Justice Kirby’s comments reflect modern thinking on sentencing, namely, that the elements of a sentence need to be tailored to the offence and to the offender. The history of criminal law and punishment has not delivered any magic systems to stop crime or automatically rehabilitate offenders, but history does show that a blanket approach does not work. In the 1970s and 1980s, scholars on the subject deeply questioned the effectiveness of imprisonment and parole. In recent decades, as many questions have been raised about non-custodial sentences.
In May this year, Lord Woolf, the Lord Chief Justice of England and Wales, made the point that the issue is not whether society needs imprisonment, as it is an essential element of protecting the community from further crime and demonstrating society’s disapproval of serious crime. Lord Woolf observed that it is the positive steps in tackling offender behaviour, in prison and out of prison, that make a better contribution to stopping further crime.

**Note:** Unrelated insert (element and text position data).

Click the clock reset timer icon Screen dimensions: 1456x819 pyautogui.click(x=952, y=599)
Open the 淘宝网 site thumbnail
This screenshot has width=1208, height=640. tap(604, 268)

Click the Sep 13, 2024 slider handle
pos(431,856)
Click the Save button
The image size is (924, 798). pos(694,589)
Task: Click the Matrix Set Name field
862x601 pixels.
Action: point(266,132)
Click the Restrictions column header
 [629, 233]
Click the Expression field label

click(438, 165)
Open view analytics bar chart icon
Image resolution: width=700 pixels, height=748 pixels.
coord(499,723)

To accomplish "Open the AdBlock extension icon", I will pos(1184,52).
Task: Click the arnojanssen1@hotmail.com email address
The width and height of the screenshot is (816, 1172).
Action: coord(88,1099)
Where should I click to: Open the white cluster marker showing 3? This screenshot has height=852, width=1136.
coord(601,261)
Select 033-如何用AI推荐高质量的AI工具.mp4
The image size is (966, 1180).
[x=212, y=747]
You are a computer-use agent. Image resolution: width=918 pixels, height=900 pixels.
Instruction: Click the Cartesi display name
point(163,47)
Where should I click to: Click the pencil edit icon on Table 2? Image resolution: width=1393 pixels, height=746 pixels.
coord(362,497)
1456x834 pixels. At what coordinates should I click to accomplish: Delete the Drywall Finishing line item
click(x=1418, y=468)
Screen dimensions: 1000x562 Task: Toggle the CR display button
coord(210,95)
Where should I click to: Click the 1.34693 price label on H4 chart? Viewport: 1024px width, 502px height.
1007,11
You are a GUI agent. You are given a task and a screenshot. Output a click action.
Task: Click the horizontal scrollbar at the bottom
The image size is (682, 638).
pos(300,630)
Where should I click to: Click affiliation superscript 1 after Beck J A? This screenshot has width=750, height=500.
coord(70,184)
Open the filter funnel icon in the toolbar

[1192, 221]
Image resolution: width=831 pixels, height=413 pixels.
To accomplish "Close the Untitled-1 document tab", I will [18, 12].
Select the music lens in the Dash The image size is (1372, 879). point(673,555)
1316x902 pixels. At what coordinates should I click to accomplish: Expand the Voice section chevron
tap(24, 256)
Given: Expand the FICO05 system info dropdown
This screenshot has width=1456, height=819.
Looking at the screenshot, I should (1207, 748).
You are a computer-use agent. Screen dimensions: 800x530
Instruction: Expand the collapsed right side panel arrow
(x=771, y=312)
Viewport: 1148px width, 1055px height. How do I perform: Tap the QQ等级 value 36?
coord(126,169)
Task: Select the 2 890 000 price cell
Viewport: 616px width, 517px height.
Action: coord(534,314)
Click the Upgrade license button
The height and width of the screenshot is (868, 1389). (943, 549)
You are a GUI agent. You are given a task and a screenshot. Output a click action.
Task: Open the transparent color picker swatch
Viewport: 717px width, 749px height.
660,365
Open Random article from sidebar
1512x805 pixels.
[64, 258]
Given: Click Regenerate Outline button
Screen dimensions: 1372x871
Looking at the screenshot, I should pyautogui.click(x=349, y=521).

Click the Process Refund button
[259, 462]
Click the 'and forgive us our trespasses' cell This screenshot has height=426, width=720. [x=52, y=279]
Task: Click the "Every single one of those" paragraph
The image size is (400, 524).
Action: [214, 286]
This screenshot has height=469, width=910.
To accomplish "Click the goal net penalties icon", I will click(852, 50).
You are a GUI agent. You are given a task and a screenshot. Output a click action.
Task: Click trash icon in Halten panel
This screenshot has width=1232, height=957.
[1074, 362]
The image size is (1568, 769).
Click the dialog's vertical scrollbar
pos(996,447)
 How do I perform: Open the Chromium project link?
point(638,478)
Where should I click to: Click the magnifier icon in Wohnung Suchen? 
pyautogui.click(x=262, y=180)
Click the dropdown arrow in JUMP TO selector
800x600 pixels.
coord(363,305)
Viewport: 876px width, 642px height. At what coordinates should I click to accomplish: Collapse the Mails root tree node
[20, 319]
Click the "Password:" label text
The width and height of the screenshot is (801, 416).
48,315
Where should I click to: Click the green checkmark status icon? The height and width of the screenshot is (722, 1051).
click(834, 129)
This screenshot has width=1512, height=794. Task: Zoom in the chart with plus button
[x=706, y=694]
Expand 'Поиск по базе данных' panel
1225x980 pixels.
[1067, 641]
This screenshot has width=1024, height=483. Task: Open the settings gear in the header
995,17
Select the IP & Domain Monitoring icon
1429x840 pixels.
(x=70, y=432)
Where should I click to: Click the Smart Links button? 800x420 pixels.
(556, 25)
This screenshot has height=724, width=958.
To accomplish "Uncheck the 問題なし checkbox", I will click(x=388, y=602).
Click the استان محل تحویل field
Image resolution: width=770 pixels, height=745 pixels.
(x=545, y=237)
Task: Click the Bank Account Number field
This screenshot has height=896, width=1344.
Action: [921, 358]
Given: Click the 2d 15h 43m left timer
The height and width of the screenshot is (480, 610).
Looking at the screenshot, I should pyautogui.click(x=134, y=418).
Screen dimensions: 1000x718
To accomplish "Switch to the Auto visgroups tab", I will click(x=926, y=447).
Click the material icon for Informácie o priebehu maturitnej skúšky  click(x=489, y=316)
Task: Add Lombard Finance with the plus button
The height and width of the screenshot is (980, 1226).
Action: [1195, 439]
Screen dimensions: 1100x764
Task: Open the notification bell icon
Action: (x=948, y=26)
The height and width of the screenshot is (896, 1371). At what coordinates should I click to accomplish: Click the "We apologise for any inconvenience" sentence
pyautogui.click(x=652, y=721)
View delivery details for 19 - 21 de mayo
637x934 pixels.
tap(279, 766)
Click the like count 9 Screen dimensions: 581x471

Mr Speaker, the government’s sentencing bill aims to provide meaningful options to the courts to tackle offending behaviour. I will outline the key options for courts. The first is combination sentences. Courts will be able to customise the sentence to the offence, the offender and the circumstances of the offence. The option of combination sentences aims to improve the court’s ability to prevent and manage offending behaviour and to rehabilitate offenders. The court will have the flexibility of imposing any number of orders as part of a whole sentence. For example, the court may impose a sentence combining full-time imprisonment with a period of periodic detention, followed by a good behaviour order with a community service condition.